**Prompt:**
Collect all lines containing the word "dimensions" from the data.

**Data for review:**
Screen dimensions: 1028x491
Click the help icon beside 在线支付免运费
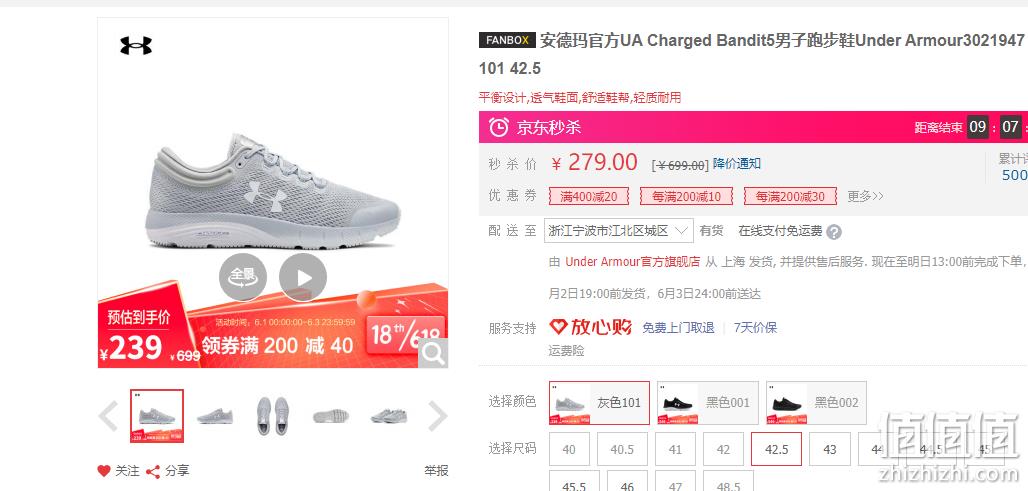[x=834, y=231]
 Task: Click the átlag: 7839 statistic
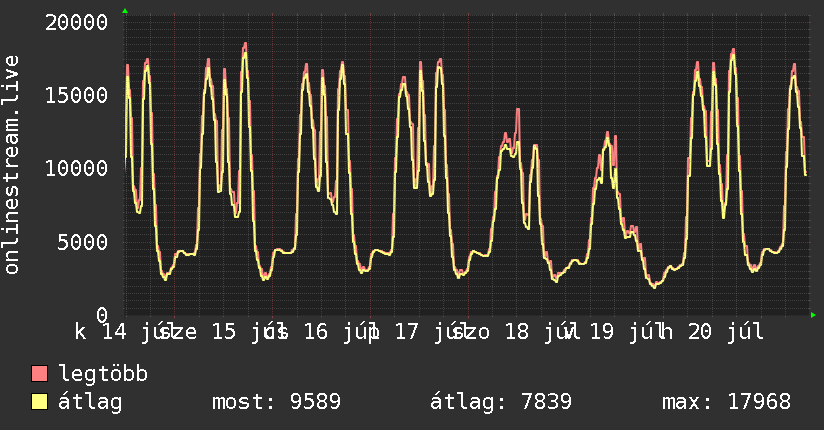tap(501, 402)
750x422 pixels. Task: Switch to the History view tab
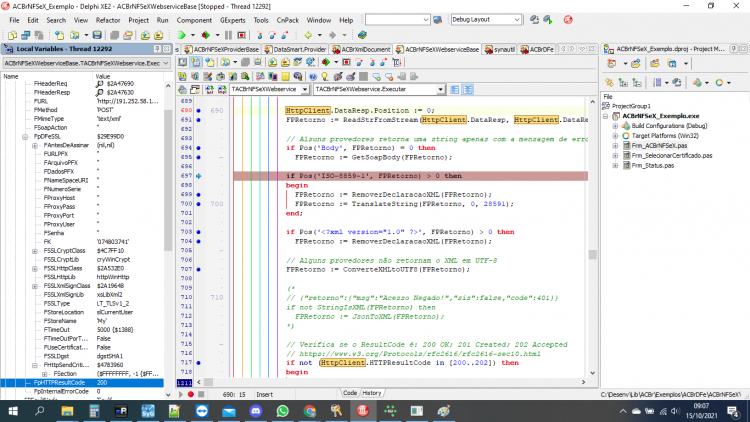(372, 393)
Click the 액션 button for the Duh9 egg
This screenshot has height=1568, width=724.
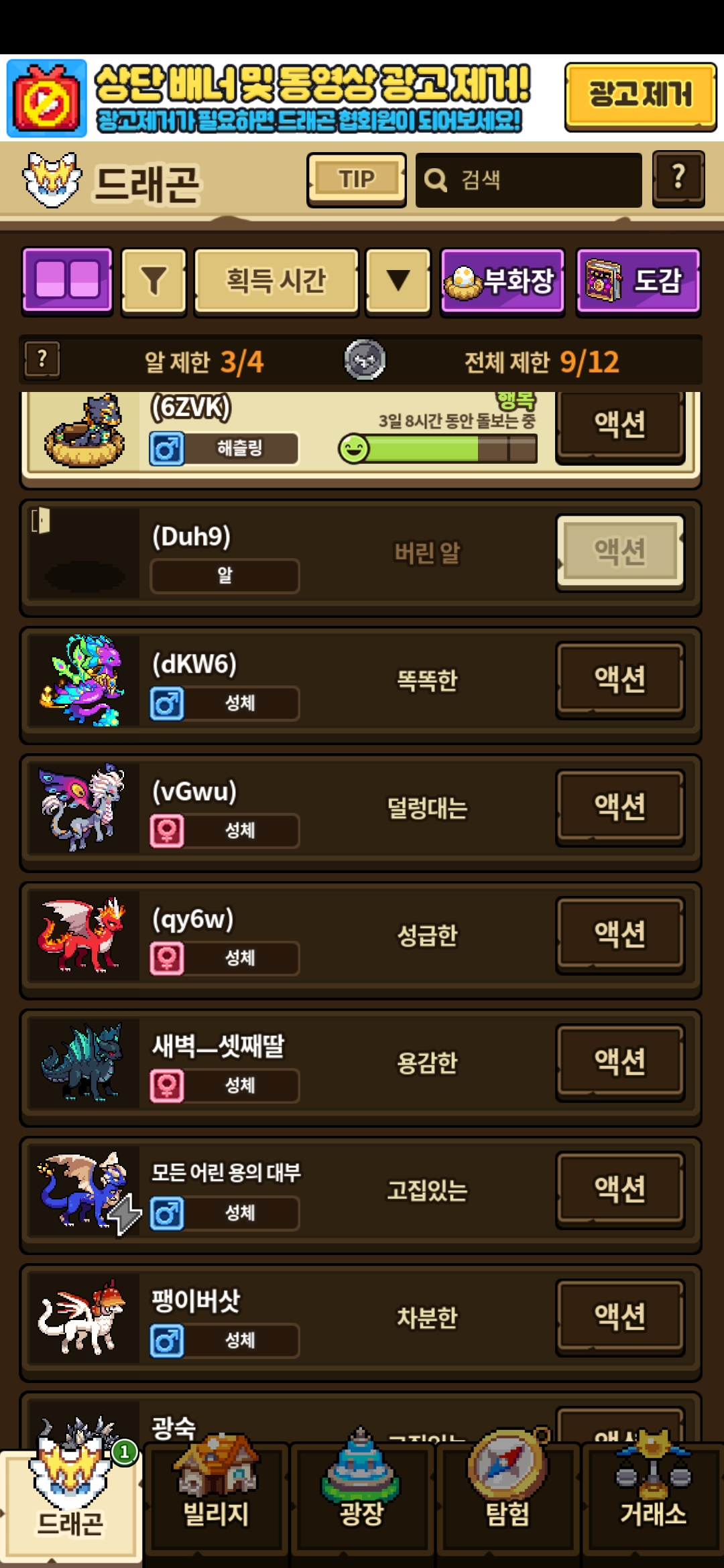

...

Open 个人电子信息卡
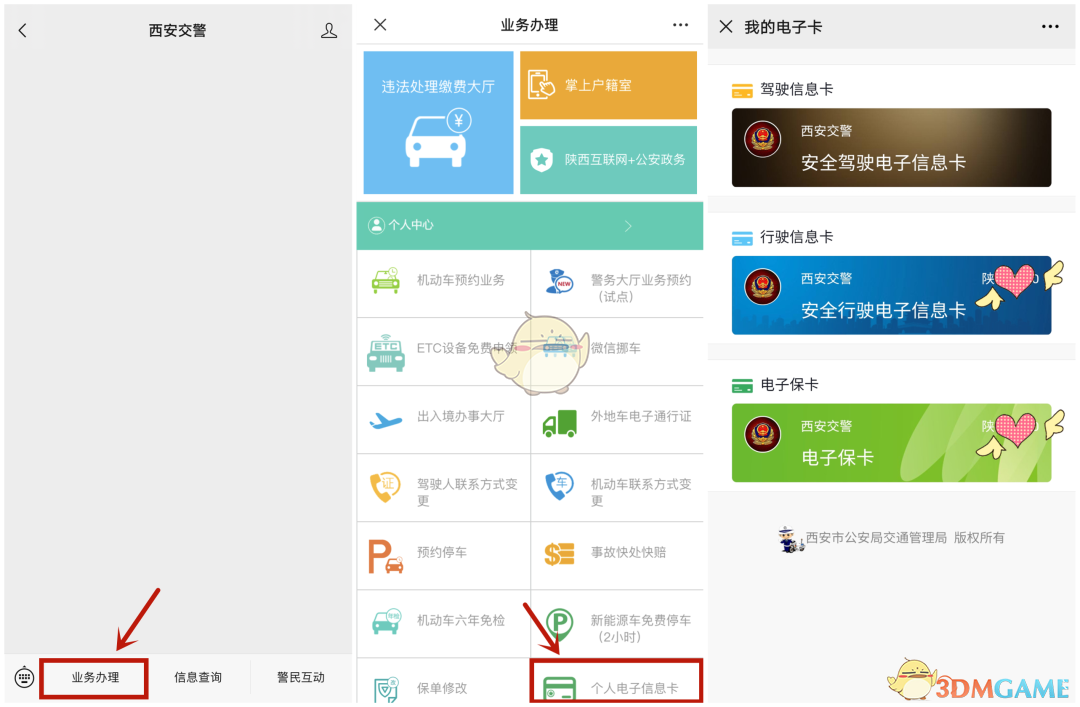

--

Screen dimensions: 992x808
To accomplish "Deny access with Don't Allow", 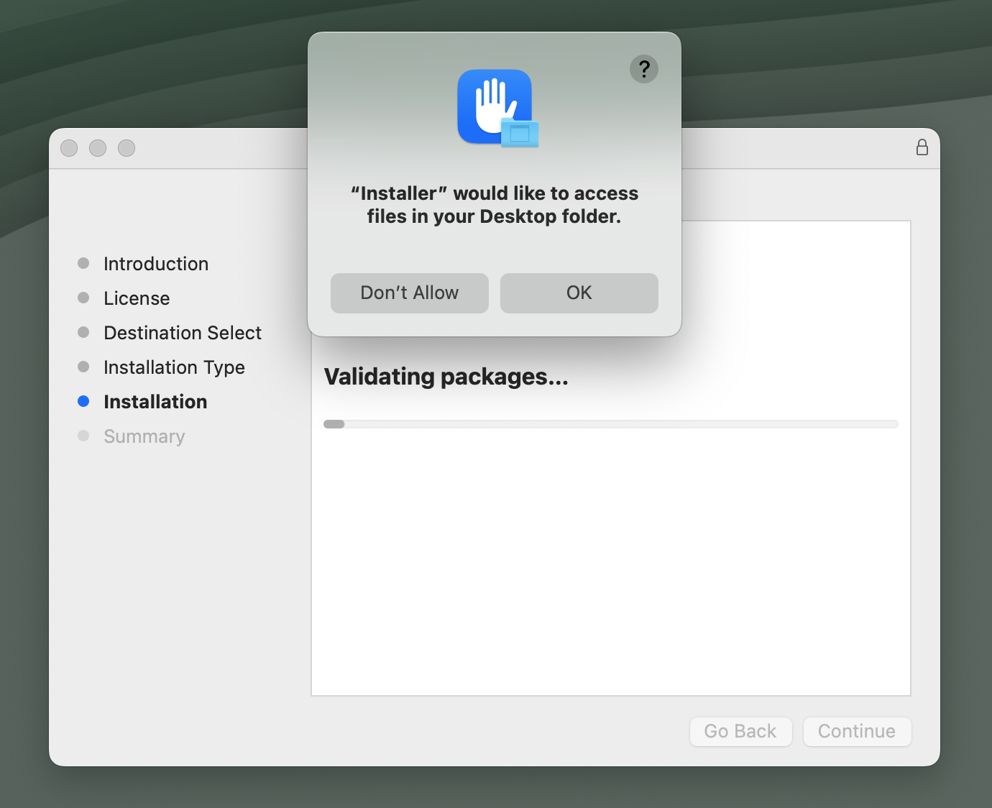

**Response to this task:**
Screen dimensions: 1028x491
Screen dimensions: 992x808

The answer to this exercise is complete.